2.8 KiB
Releases
Making a dex release involves:
- Tagging a git commit and pushing the tag to GitHub.
- Building and pushing a Docker image.
- Building, signing, and hosting an ACI.
This requires the following tools.
- rkt
- Docker
- docker2aci
- acbuild (must be in your sudo user's PATH)
And the following permissions.
- Push access to the github.com/coreos/dex git repo.
- Push access to the quay.io/coreos/dex Docker repo.
- Access to the CoreOS application signing key.
Tagging the release
Make sure you've uploaded your GPG key and configured git to use that signing key either globally or for the Dex repo. Note that the email the key is issued for must be the email you use for git.
git config [--global] user.signingkey "{{ GPG key ID }}"
git config [--global] user.email "{{ Email associated with key }}"
Create a signed tag at the commit you wish to release. This action will prompt you to enter a tag message, which can just be the release version.
git tag -s v2.0.0 ea4c04fde83bd6c48f4d43862c406deb4ea9dba2
Push that tag to the CoreOS repo.
git push git@github.com:coreos/dex.git v2.0.0
Draft releases on GitHub and summarize the changes since the last release. See previous releases for the expected format.

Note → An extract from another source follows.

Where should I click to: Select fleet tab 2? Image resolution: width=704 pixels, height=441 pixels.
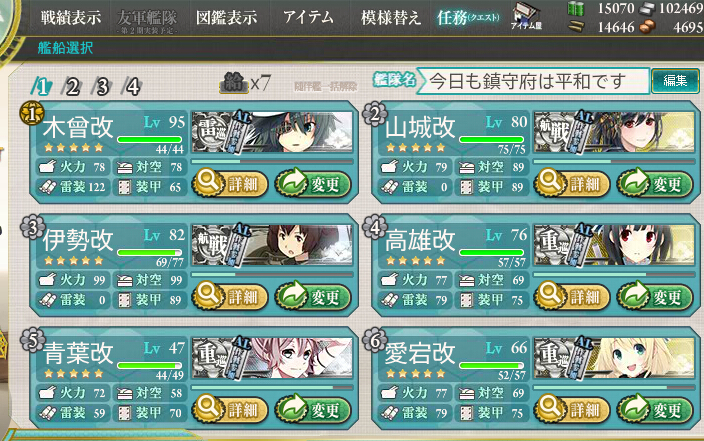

https://github.com/coreos/dex/releases
Minor releases - create a branch
If the release is a minor release (2.1.0, 2.2.0, etc.) create a branch for future patch releases.
git checkout -b v2.1.x tags/v2.1.0
git push git@github.com:coreos/dex.git v2.1.x
Patch releases - cherry pick required commits
If the release is a patch release (2.0.1, 2.0.2, etc.) checkout the desired release branch and cherry pick specific commits. A patch release is only meant for urgent bug or security fixes.
RELEASE_BRANCH="v2.0.x"
git checkout $RELEASE_BRANCH
git checkout -b "cherry-picked-change"
git cherry-pick (SHA of change)
git push origin "cherry-picked-change"
Open a PR onto $RELEASE_BRANCH to get the changes approved.
Building the Docker image
Build the Docker image and push to Quay.
# checkout the tag
git checkout tags/v2.1.0
# rkt doesn't play nice with SELinux, see https://github.com/coreos/rkt/issues/1727
sudo setenforce Permissive
# will prompt for sudo password
make docker-image
sudo docker push quay.io/coreos/dex:v2.1.0
Building the ACI
# checkout the tag
git checkout tags/v2.1.0
# rkt doesn't play nice with SELinux, see https://github.com/coreos/rkt/issues/1727
sudo setenforce Permissive
# will prompt for sudo password
make aci
# aci will be built at _output/image/dex.aci
Sign the ACI using the CoreOS application signing key. Upload the ACI and signature to the GitHub release.